Leila: A atenção deve estar voltada para a pessoa que não passava por um episódio de depressão, tristeza e transtorno antes da quarentena e que começou a apresentar esses sintomas agora. Também é importante observar as alterações no sono, no apetite… é preciso estar atento à pessoa que não quer mais conversar, ou que gostava de conversar e agora está mais quietinha, ou que gostava de ver um filme e agora isso não faz mais sentido. É bom observar as pessoas que dizem que está sempre tudo bom ou que tudo está sempre ruim... ou seja, pessoas que demonstram aquele sentimento de que não há prazer em nada. É lógico que, dentro do contexto que a gente está vivendo, com toda essa nova realidade, a sensibilidade pode estar mais presente. Aí cabe tentar se proteger. Vão ter dias melhores, vão ter dias piores e cada um da família vai tentando ajudar e ver como o outro está. É viver um dia de cada vez. O CVV atua dessa forma. A gente atua no aqui e no agora. A gente não vai substituir o profissional da saúde de forma alguma, mas a gente vai conversar no aqui e no agora, naquele momento que está insuportável. E é isso o que a gente pode fazer individualmente: prestar atenção em quem está à nossa volta, perguntar se pode ajudar, até mesmo ficando em silêncio. Você pode se oferecer e dizer que, se precisar, está ali para a pessoa.

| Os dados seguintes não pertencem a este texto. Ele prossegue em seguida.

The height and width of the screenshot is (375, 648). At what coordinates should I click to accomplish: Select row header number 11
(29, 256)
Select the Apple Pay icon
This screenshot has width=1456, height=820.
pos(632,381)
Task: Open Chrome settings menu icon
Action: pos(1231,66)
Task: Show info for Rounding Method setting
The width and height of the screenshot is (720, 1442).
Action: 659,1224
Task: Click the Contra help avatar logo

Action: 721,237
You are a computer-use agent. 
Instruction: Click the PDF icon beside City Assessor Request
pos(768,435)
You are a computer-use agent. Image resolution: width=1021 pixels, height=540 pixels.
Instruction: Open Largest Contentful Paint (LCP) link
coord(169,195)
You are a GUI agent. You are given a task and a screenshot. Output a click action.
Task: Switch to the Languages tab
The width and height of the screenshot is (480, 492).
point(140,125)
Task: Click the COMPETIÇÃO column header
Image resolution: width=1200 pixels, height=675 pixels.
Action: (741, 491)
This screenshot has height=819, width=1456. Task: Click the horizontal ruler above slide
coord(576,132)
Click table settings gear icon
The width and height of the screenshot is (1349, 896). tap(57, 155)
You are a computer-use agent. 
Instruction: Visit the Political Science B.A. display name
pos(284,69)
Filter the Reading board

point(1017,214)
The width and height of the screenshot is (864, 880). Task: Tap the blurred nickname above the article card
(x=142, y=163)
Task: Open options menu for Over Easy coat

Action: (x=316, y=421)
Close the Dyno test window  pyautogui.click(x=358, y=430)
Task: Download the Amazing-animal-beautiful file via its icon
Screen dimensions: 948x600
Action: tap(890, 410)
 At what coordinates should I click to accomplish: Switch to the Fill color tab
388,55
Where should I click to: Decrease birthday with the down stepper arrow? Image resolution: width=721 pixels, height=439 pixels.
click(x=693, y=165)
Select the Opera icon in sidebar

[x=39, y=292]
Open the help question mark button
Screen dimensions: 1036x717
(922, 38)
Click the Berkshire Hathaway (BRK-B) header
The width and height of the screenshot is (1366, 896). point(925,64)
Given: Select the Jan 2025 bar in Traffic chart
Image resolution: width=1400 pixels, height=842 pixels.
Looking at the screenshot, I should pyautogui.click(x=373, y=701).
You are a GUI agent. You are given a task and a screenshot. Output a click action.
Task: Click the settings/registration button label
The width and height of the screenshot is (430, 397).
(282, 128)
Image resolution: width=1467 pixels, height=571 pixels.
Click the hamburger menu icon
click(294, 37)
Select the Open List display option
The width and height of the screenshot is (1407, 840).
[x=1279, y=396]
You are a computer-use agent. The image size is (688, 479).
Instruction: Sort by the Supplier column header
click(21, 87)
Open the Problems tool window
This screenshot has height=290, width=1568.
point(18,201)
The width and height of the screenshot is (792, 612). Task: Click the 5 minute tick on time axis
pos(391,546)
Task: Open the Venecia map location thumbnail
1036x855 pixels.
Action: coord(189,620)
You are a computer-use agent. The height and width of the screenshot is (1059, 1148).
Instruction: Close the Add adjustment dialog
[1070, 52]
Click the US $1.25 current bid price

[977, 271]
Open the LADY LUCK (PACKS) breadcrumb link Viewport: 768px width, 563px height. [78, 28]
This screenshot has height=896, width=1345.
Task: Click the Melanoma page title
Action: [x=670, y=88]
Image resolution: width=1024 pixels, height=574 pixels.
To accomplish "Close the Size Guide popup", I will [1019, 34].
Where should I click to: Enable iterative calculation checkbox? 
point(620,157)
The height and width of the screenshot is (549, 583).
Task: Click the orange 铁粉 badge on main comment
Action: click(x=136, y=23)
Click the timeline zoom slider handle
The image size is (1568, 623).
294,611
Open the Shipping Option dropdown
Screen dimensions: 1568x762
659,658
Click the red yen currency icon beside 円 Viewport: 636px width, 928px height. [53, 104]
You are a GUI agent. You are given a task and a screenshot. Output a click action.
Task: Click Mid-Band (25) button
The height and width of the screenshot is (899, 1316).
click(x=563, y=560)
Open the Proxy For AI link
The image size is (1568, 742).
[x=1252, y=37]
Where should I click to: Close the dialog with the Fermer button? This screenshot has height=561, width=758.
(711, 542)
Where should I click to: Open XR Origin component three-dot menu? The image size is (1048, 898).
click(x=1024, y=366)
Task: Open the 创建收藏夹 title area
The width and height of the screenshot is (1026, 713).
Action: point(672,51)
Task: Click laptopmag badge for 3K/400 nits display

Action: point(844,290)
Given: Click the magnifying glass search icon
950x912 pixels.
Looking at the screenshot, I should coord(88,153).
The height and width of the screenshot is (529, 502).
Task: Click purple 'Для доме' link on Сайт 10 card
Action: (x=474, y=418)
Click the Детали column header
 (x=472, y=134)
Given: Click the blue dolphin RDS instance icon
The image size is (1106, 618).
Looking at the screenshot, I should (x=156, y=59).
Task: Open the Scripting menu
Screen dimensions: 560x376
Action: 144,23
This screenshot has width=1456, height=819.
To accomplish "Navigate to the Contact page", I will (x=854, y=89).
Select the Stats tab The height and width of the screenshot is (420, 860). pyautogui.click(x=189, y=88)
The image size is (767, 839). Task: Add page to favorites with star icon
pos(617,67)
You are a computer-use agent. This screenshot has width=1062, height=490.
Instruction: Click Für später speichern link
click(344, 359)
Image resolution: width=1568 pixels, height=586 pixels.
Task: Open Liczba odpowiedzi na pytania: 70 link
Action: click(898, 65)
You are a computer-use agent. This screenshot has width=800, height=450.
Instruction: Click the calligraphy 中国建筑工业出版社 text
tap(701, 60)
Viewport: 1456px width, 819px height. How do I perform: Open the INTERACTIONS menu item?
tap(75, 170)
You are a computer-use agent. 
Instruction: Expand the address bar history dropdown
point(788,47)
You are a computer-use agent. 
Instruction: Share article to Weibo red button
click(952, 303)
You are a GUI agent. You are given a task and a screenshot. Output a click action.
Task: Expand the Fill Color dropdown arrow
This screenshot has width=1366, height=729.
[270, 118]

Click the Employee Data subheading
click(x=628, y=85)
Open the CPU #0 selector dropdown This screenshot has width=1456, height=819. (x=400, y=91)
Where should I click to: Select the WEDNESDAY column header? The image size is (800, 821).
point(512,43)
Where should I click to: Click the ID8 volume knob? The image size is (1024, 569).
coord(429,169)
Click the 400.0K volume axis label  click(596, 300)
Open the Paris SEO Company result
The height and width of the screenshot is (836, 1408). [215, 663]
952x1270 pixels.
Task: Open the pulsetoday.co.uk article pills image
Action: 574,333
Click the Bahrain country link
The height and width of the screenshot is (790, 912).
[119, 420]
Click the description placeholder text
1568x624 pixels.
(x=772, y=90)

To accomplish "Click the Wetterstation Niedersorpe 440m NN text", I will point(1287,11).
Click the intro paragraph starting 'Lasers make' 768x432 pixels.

Yahoo: E se a pessoa mora sozinha? Como monitorar para que ela não cometa suicídio?

Leila: Se você está distante fisicamente, ligue para a pessoa. As redes sociais e os comunicadores instantâneos ajudam nesse sentido. É possível fazer uma chamada de vídeo, saber como estão as pessoas... então, ligue para aquele amigo que já não estava legal antes do isolamento e que mora sozinho. Tente dar um suporte maior. Pergunte como ele está, como está o dia dele. É fundamental mostrar empatia pelo outro e mostrar que ele é importante. A pessoa se sentir querida, se sentir amada e pertencente a um determinado grupo faz toda a diferença.

Yahoo: Recentemente, a gente viu a mídia noticiando alguns casos de suicídio. Isso pode incentivar que outras pessoas cometam o suicídio? Como a imprensa pode noticiar sem incentivar?

Leila: Essa é uma questão muito delicada e muito importante. Noticiar é fundamental. Mas noticiar o que? Que as pessoas com pensamentos suicidas precisam de ajuda, que está acontecendo alguma coisa diferente com a pessoa que pensa em suicídio. A gente é vocacionado para pensar na vida. Então, se a gente está pensando na morte, alguma coisa não está bem com a gente. Mas não é para divulgar os métodos, como aconteceu… por qual motivo? Uma pessoa pode estar fragilizada e encontrar naquilo ali um passo a passo. Não é para divulgar fotos, imagens… é importante evitar chamadas sensacionalistas, evitar divulgar cartas e qualquer coisa que possa glamourizar ou simplificar o suicídio. O suicídio não tem uma única causa. Ele é complexo e multifatorial.